Section 103 of 35 U.S.C. does not define the meaning of "prior art" as the phrase is used in that section. Case law and legislative history fill the gap. These sources make clear that 35 U.S.C. §102, the statutory provision that governs novelty and loss of right,78 is the key to determining the scope and content of the prior art properly available in a Graham factor (1) analysis under §103.79 Section 102 can be conceptualized as a catalog of the varieties of information (e.g., documents and events) that may potentially qualify as prior art for §103 purposes. In other words, any reference relied on in determining nonobviousness must first qualify as prior art under one or more subsections of §102.80 As stated by a co-author of the 1952 Patent Act, "[t]he antecedent of the words 'the prior art,' which here appear in a statute [§103] for the first time, lies in the phrase 'disclosed or described as set forth in section 102' and hence these words refer to material specified in section 102 as the basis for comparison."81

Originally, and using pre-AIA designations, only §102(a) (2006) prior art (typically printed publications or issued patents having an effective date before the applicant's filing date/presumptive invention date) was considered appropriate for use in combination to form §103 obviousness rejections. No concern about the use of secret prior art existed because such information would clearly have been published or otherwise available to the PHOSITA on or before the invention date.82 For example, if a patent application claim filed pre-AIA recited "a widget comprising X and Y," the USPTO examiner might enter a §103 obviousness rejection by contending that a PHOSITA would have been motivated to make the claimed invention in view of the combined disclosures of element X in a widget depicted in a §102(a) (2006) printed publication with element Y in a widget described in another §102(a) (2006) printed publication. Both references would have had an effective date before the applicant's filing date (that is, the applicant's presumptive invention date under pre-AIA principles).

The categories of §102 prior art that are available for use in a §103 obviousness rejection are no longer limited to §102(a) (2006). In a series of judicial decisions the courts held that other categories of §102 prior art, namely information (e.g., documentation or events) qualifying under pre-AIA subsections §102(b) (2006),83 §102(e) (2006),84 §102(f) (2006),85 and §102(g) (2006)86 of 35 U.S.C. were legally available as prior art that properly can be combined for purposes of forming a §103 obviousness rejection.

* * *

Request 1 ::
Answer these questions on the passage on prior art under §103:
(a) Which statutory provision governs novelty and loss of right?
(b) Which category of prior art was originally the only one considered appropriate for combination in §103 obviousness rejections?
(c) Which other pre-AIA subsections did the courts later hold to be available for forming a §103 obviousness rejection?
Request 2 :: Carry on the passage on prior art under §103 from the point where it stops.
The lines that follow have no connection to the passage on prior art.

Recorded information ::
* * *

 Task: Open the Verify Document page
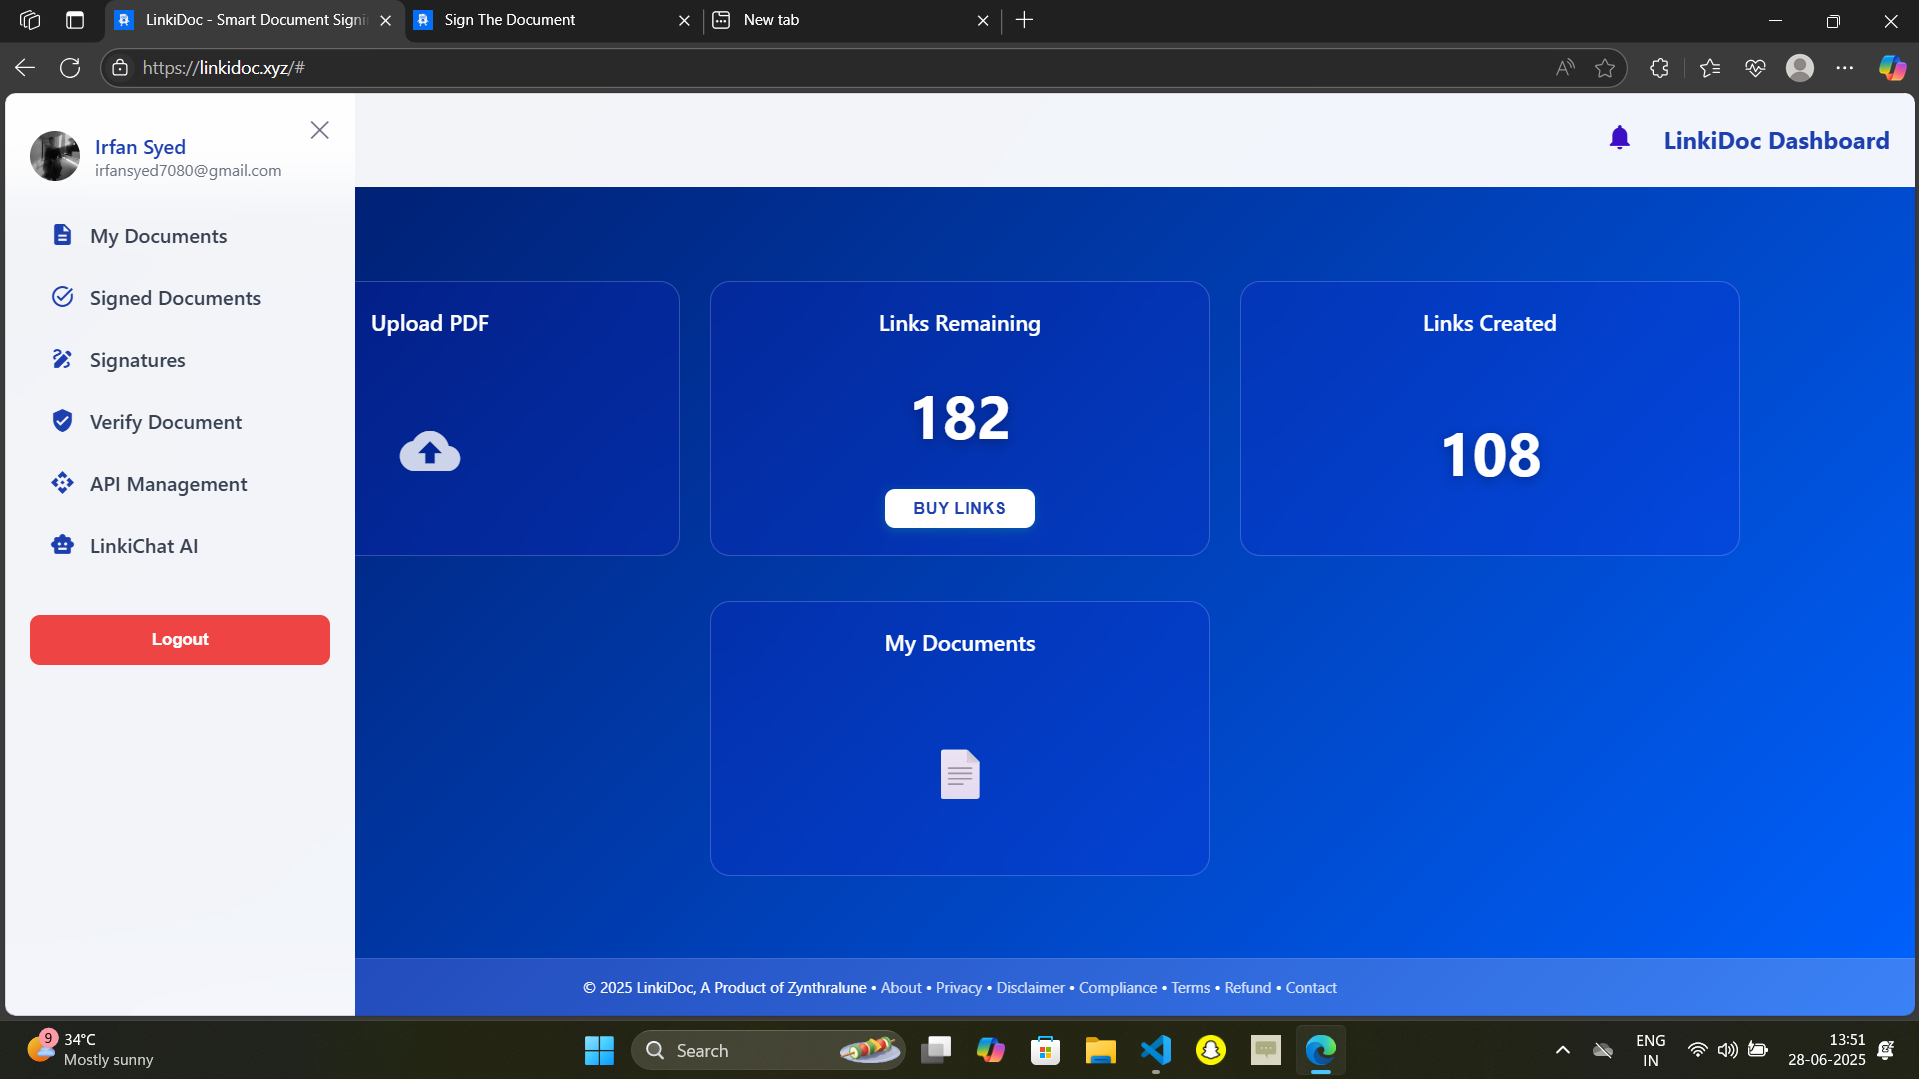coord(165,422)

* * *

Expected answer 1 ::
(a) 35 U.S.C. §102.
(b) §102(a) (2006) prior art.
(c) §102(b) (2006), §102(e) (2006), §102(f) (2006), and §102(g) (2006).

Expected answer 2 ::
For example, consider a competitor's sale of a product more than one year before the applicant's filing date, which product was similar to but not anticipatory of (that is, not strictly identical to) the claimed invention. The competitor's sale of the product would not result in a loss of right to a patent on the claimed invention under §102(b) (2006) alone, because the strict identity rule of anticipation would not be satisfied. However, if a PHOSITA would have been motivated to make the claimed invention by modifying the features of the sold product, in accordance with other knowledge available at that time to the PHOSITA (the other knowledge qualifying under some subsection of §102), then the invention would have been obvious under 35 U.S.C. §103. The competitor's sale of the product more than a year before the applicant's filing date, even though a sale of something different than the claimed invention, effectively added that product to the universe of prior art available to the PHOSITA confronted with the problem addressed by the invention. This can be conceptualized as a "§102(b) (2006)/§103" theory of unpatentability.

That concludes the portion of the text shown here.